Serasa menghadapi anak sendiri, ia juga pernah marah besar kepada belasan remaja yang terjaring Satpol Pamong Praja. Mereka yang ketahuan memakai narkoba dan minuman keras itu tak berkutik di hadapan Risma yang sangat khawatir para remaja itu bakal menjadi korban kejahatan perdagangan manusia.
Salah satu remaja ada yang sempat berdalih pakai narkoba karena berasal dari latar belakang keluarga yang tidak bahagia. "Jangan menyalahkan keadaan. Masih banyak orang yang menderita di luar sana," bentak wanita kelahiran Kediri 20 Oktober 1961 ini.
Risma juga kerap terlihat berbaur dengan tukang sapu untuk membersihkan sampah. Sesekali, wanita berjilbab ini juga terlihat ikut turun tangan mengatur lalu lintas. Risma juga tak segan mengeluarkan kalimat makian kepada sopir truk ngawur yang memacetkan jalanan sempit.
Ketegasan tapi sarat kesahajaan itu selalu dia coba wariskan kepada keluarganya. Mereka diminta untuk tetap berusaha dan menerima dalam segala hal. Anak-anaknya juga diingatkan agar tidak sombong hanya karena ibunya seorang wali kota.
Kesan kesahajaan itu juga tergambar dari sosok sang suami yang kurang dikenal khalayak. Sejak awal, bapak dua anak itu memang berusaha menghindari publikasi. "Yang menjadi pejabat kan Ibu, bukan saya," ujarnya pada suatu ketika.

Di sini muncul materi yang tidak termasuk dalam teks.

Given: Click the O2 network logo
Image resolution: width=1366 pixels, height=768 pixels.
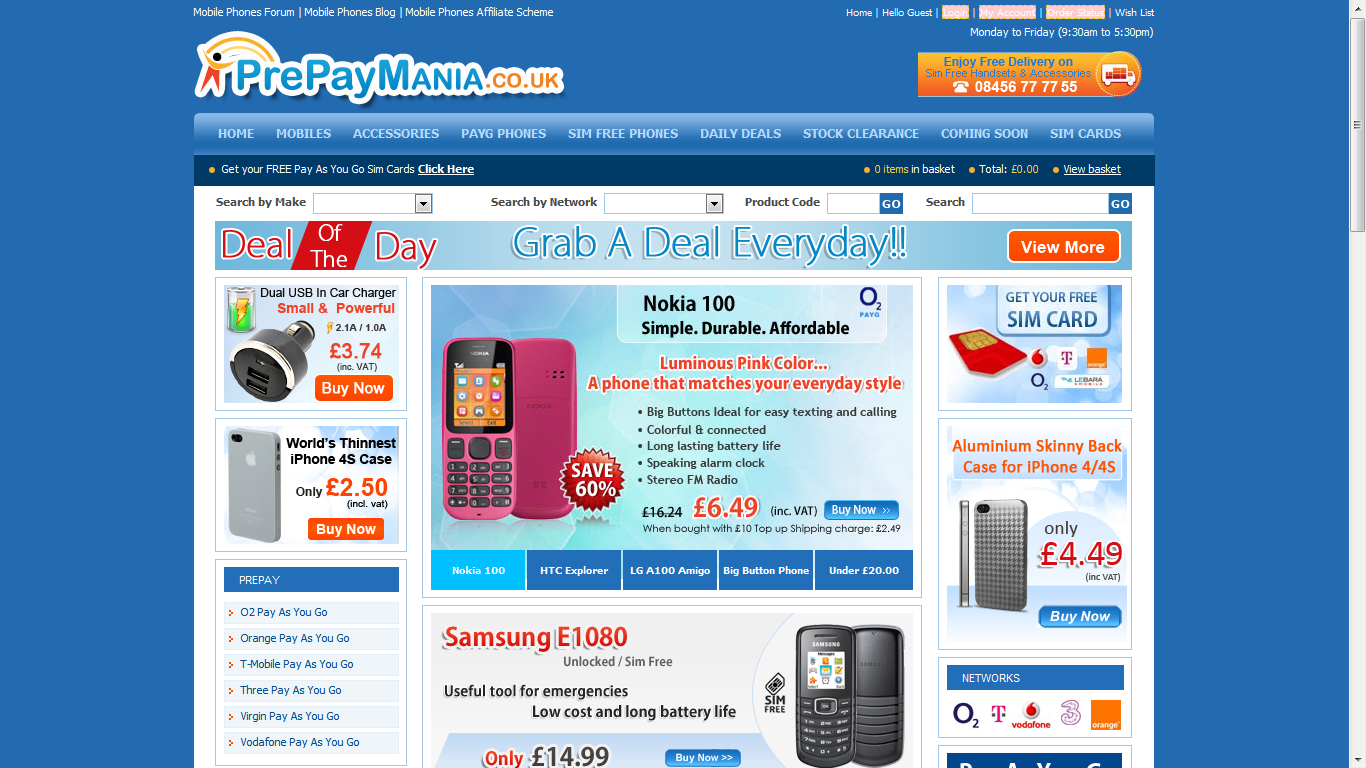Looking at the screenshot, I should coord(965,714).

Djoko sendiri lebih memilih memosisikan diri sebagai suporter terbaik. Sejak pertama kali istrinya dilantik menjadi wali kota, Djoko berjanji tidak akan pernah ikut campur urusan pekerjaan sang istri. Pria itu sadar benar, selaku wali kota, Risma bukan sekadar istri atau ibu dari anak-anaknya, melainkan ibu dan panutan warga Surabaya.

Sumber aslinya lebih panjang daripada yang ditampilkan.